# Looking at using rain water for WC



## Matt Warner (15 Mar 2012)

Hi all, I am considering using some rain water for my 50% water changes. I am thinking of using half rain water and half tap water mix. What is the best way of collecting rain water? Is the stuff in an old water butt suitable even though it has run through the guttering and off the roof? Or do I need a much cleaner way of collecting it? Any advice or opinions would be appreciated.
Cheers


----------



## curefan (16 Mar 2012)

...Was thinking of doing the same myself as we are going to have water rates introduced soon in Ireland.
I know some DIY shops here sell barrels that connect to your drain pipe to collect the rain water.
Not sure if the rain water would need any sort of treatment, but its probably better than the stuff out of your tap as nothing is added to it.
Would like to hear others thoughts on this too!


----------



## dw1305 (16 Mar 2012)

Hi all,
I've just put an answer to some of these questions on this post <http://www.ukaps.org/forum/viewtopic.php?f=51&t=20571>.

If you are going to "daisy chain" water butts together, you want to connect them together near the base, and then you can just take water out of the last butt in the chain. A lot of links show them joined like this:






But that doesn't make any sense at all, other than if you spring a leak not all your water drains out.

cheers Darrel


----------

Brief A: In the records, restate the part that opens with the line containing "This screenshot has height=530, width=1024." and closes with the line containing "Click the 'L5", both lines included and requests kept, shifting every coordinate in the answers by -138. Give only those lines.

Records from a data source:
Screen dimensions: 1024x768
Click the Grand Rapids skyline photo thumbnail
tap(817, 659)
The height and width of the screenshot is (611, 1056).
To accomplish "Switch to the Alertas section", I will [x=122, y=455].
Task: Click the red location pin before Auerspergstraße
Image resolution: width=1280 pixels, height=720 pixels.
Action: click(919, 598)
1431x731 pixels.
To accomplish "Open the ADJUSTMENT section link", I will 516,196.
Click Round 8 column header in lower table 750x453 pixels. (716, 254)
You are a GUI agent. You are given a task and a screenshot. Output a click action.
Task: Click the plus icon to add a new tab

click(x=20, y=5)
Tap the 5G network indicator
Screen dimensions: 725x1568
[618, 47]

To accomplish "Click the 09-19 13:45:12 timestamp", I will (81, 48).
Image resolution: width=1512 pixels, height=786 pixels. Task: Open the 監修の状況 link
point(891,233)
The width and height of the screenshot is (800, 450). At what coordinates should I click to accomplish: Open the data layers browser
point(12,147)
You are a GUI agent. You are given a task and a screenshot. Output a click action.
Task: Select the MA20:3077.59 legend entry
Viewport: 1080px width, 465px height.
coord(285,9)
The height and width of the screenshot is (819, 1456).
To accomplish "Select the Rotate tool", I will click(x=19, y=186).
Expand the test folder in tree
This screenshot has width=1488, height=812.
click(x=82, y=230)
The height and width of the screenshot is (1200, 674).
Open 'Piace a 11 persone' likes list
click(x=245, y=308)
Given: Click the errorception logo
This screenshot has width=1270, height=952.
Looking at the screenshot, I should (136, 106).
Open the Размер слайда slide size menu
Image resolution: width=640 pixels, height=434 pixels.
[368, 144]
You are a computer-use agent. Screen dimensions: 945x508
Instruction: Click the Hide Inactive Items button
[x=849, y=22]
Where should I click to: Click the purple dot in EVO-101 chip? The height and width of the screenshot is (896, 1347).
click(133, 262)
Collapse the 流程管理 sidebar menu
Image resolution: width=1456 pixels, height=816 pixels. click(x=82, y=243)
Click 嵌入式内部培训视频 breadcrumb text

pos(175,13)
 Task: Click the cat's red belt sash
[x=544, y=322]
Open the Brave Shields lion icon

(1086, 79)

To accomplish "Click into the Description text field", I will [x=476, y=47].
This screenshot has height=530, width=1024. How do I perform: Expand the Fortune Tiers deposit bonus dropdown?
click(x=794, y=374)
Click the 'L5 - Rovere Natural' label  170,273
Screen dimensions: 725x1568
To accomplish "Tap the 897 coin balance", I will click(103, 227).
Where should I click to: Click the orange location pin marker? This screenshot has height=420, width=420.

Brief B: Print word for word the part of the rain water thread that opens with the words containing "Not sure if" and closes with "on this too!".

Exercise result A:
This screenshot has height=530, width=1024. How do I perform: Expand the Fortune Tiers deposit bonus dropdown?
click(x=656, y=236)
Click the 'L5 - Rovere Natural' label  32,135

Exercise result B:
Not sure if the rain water would need any sort of treatment, but its probably better than the stuff out of your tap as nothing is added to it.
Would like to hear others thoughts on this too!